Congress leader Rahul Gandhi delivered a lecture at Cambridge University titled ‘Learning to Listen in the 21st Century’, during which he spoke on various topics, ranging from the global democratic environment to Indian democracy under attack.
During the speech, Rahul alleged that the Israeli spyware Pegasus was being used to snoop into the phones of several political leaders, including his own. He further added that intelligence officers had warned him to be ‘careful’ about conversations over the phone, which were allegedly being recorded. Rahul also spoke about the pressure faced by the opposition under the current government, including criminal cases being filed against them.
He narrated incidents from his recently concluded 4,000-km Bharat Jodo Yatra across 12 states, during which he explained the power of listening and non-violence.
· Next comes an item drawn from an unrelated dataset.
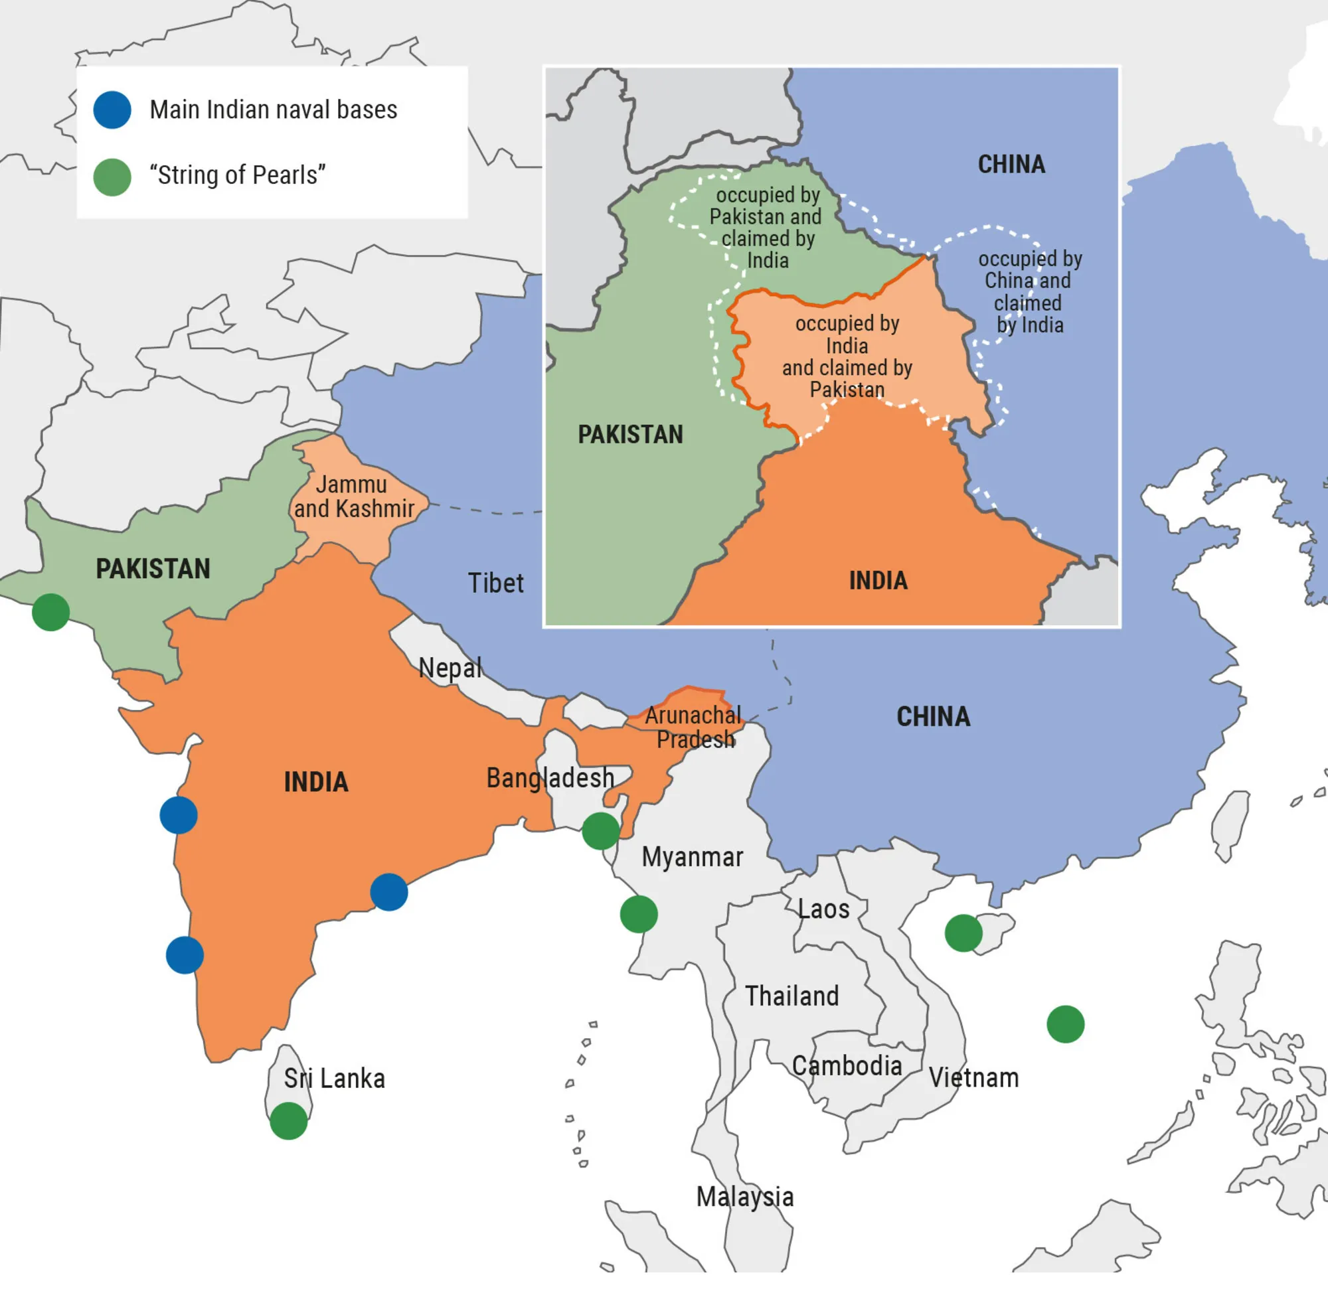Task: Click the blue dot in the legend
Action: [x=112, y=110]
Despite being warned by security personnel about the possibility of terrorist attacks, Rahul continued with the walk. An unknown man approached him and asked whether he had come to listen to the people of the valley. The man pointed to a group of militants standing nearby. Rahul said he looked at them and thought that he was in trouble but nothing happened. “They did not have the power to do anything, even if they wanted to, because I came into that environment to listen, with no violence in me at all,” he said.
Rahul also touched upon the diverse ideologies of the US and China since World War II and the 1991 collapse of the Soviet Union. Talking about the massive shift of production to China and decline in manufacturing in countries like India and the US, he said the issues of inequality and anger need to be addressed urgently.
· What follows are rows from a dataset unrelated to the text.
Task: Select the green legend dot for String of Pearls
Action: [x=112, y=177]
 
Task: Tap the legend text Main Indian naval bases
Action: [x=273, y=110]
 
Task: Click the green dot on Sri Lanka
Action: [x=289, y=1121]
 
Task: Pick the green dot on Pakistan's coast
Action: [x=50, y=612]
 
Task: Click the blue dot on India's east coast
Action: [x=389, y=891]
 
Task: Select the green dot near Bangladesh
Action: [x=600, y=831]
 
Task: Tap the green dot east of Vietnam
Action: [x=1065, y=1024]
He shared that he was initially amazed by the individual freedom and openness in the United States of America, but the situation changed post the September 11, 2001, terror attacks. He also shared how his ID was not checked at an airport shortly after the assassination of his father Rajiv Gandhi. “Anybody can come to America and dream the American dream. Inside America, they will trust you and protect you. Outside of the country, they can sometimes do bad things,” he said.
Rahul admitted that he is not an expert on China but shared what he understood from his conversations with senior leaders. The country “idolises harmony” through organisation around the Chinese Communist Party, he said. “China looks at energy, flow, and processes and then tries to shape them. If you use this metaphor, you can see what the Belt and Road is.”
Overall, Rahul’s speech touched upon various important topics, ranging from the need for a global democratic environment to the issues of inequality and anger, as well as the use of surveillance technology and the restrictions faced by opposition parties in India. His speech highlighted the importance of listening and non-violence in today’s world.